As can be seen by a review of these provisions, the "Drug-Free Workplace Act of 1988" requires that federal grantees and contractors give their employees a copy of a statement informing them of the prohibited conduct and the actions to be taken in the event of violation. Executive Order 89-2 adopts a state policy applicable to all state agencies and requires that each agency communicate the policy to employees and maintain proof of the communication in its records. DHS Policy No. 1051, and Attachment "B" thereto, is the Department's adopted way of maintaining this "proof".

Your specific question is whether DHS Policy 1051's requirement that all employees sign Attachment "B" is constitutional. You do not state upon which grounds the requirement might be unconstitutional, but it is evident from the documents supplied us that the employee involved believes that requiring her to sign the attachment violates her Fifth Amendment right against self-incrimination. Thus we will confine our review to this argument.

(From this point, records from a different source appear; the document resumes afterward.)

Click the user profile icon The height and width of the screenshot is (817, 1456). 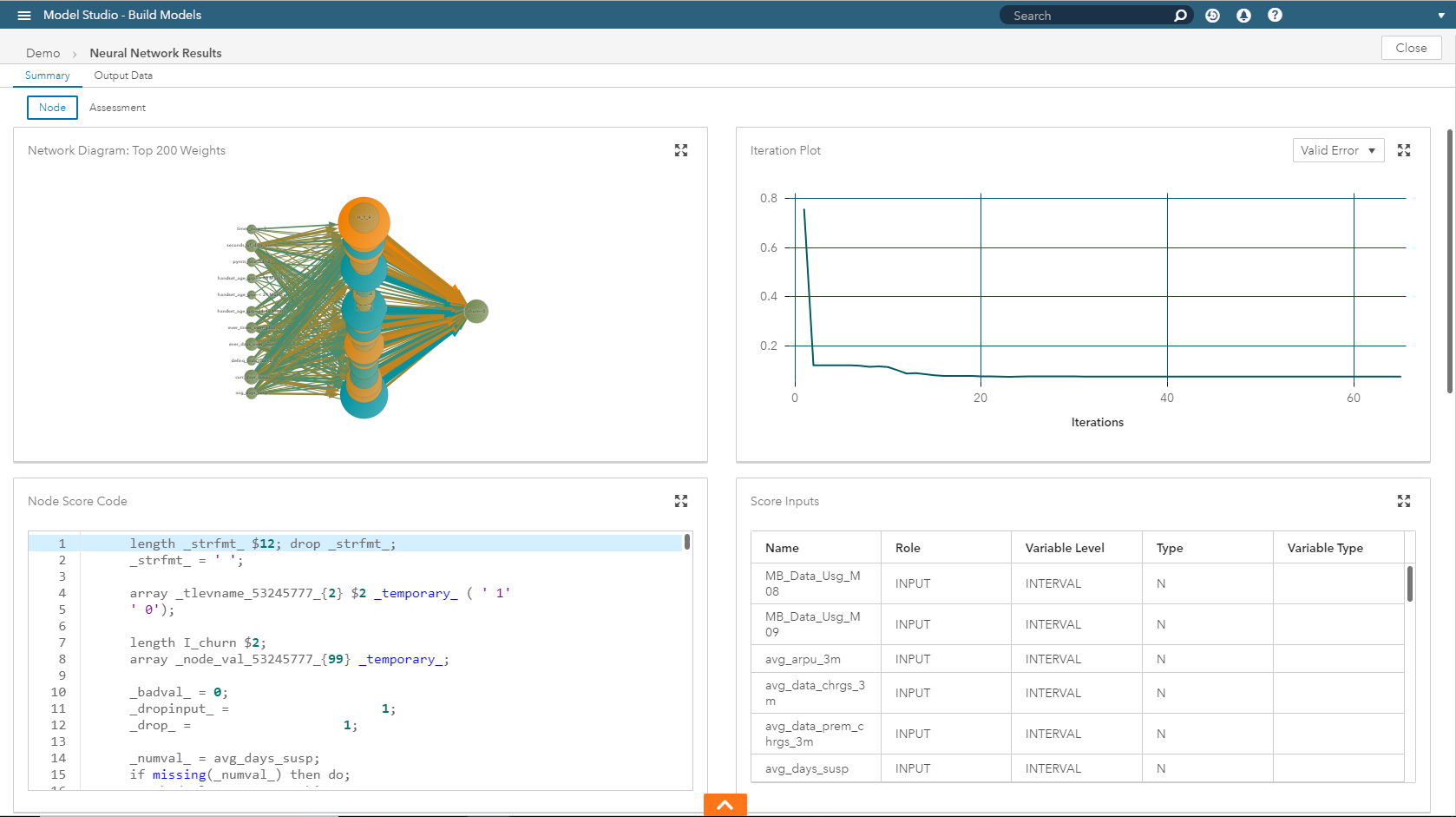(1243, 15)
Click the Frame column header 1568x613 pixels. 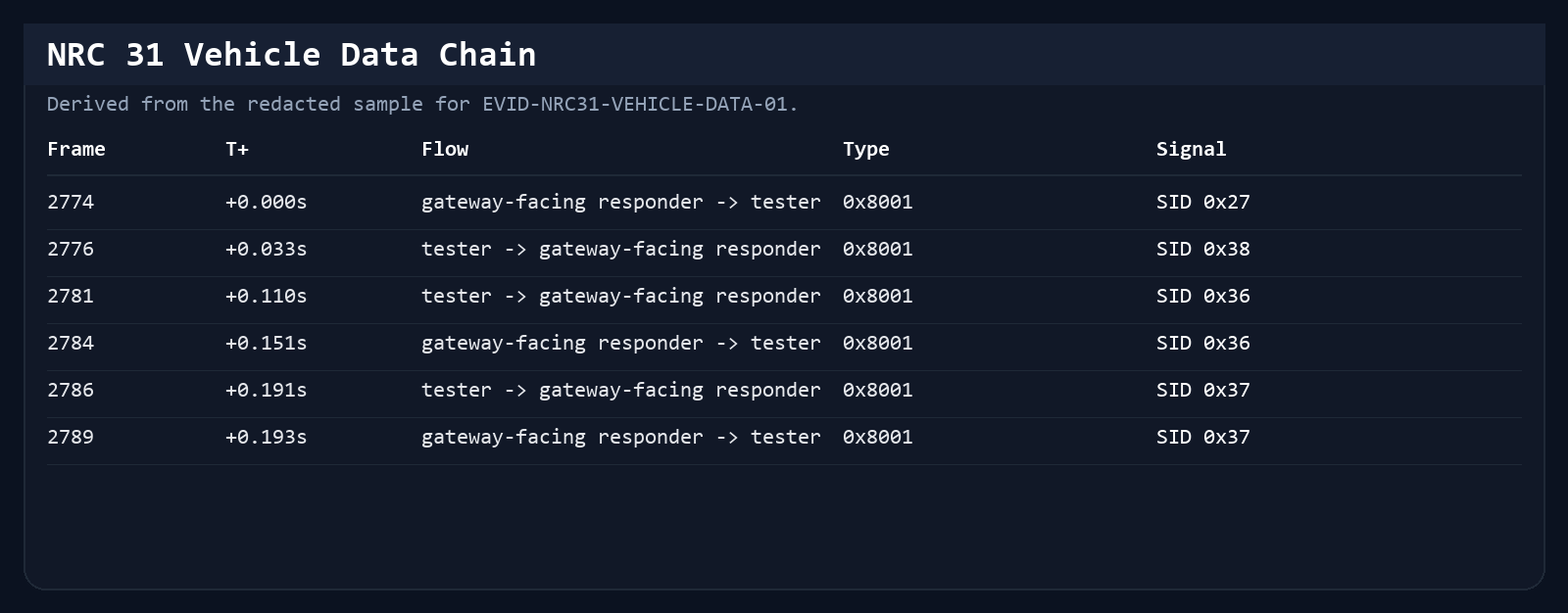point(76,149)
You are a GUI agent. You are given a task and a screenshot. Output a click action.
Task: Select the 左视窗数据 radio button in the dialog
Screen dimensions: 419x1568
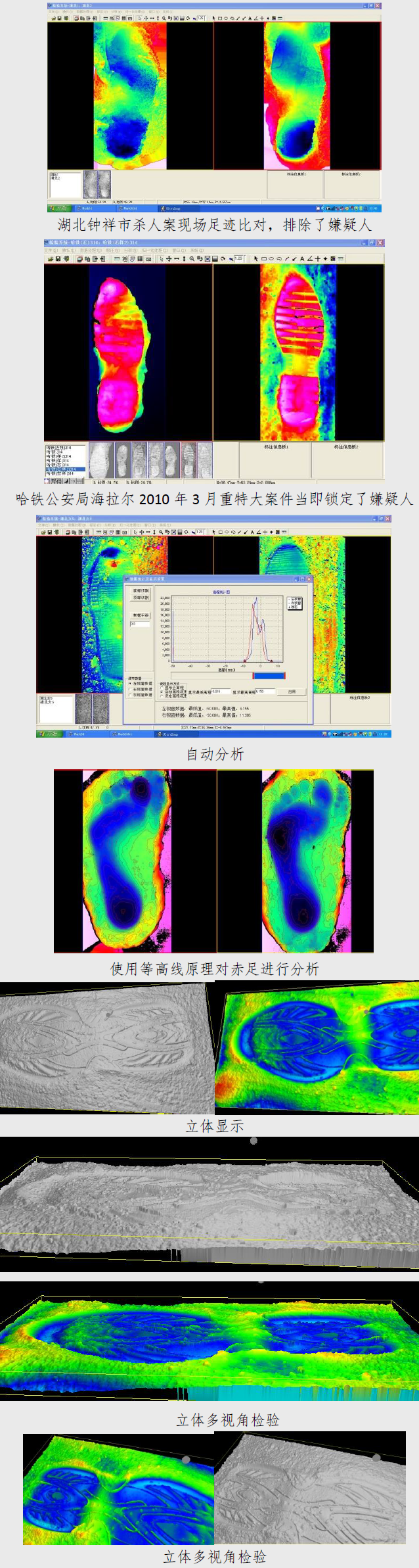[130, 683]
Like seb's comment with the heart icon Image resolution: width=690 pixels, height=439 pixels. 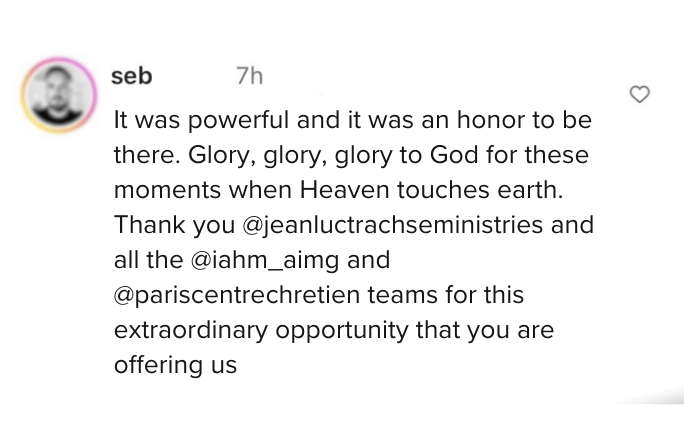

It is my opinion that this question can be disposed of easily and without reference to any procedural issues such as when and in what circumstances the right attaches, and whether the right is claimed under the Fifth Amendment to the United States Constitution, or under Arkansas Constitution Art. 2, 8. This is so because as a substantive matter, the language of the acknowledgement, and the requirement that it be signed by DHS employees, in no way tends to incriminate an employee. The acknowledgement merely states that the employee is aware of the policy, and realizes that violating it could mean discipline or termination. Even if the employee in question were presently violating the policy, the signing of this acknowledgement would in no way be of help in a criminal prosecution against her.

Additionally, the requirement that the employee notify her employer within five days of a criminal drug conviction for activity occurring in the workplace in no way incriminates the employee, as a conviction has already occurred.

It is thus my opinion, that DHS Policy 1051, and Attachment "B" thereto, does not violate this employee's right against self-incrimination.

The foregoing opinion, which I hereby approve, was prepared by Assistant Attorney General Elana L. Cunningham.

1 We have not been provided with specific information to determine whether DHS, with respect to this issue, is a federal contractor or a federal grantee. The requirements of the act are similar for each. It is assumed herein that DHS is subject to the federal act either as a "grantee" or "contractor."

2 Executive Order, paragraph 5. This policy is of course applicable to DHS, as it is an agency of state government.

3 This is also a requirement of the federal act.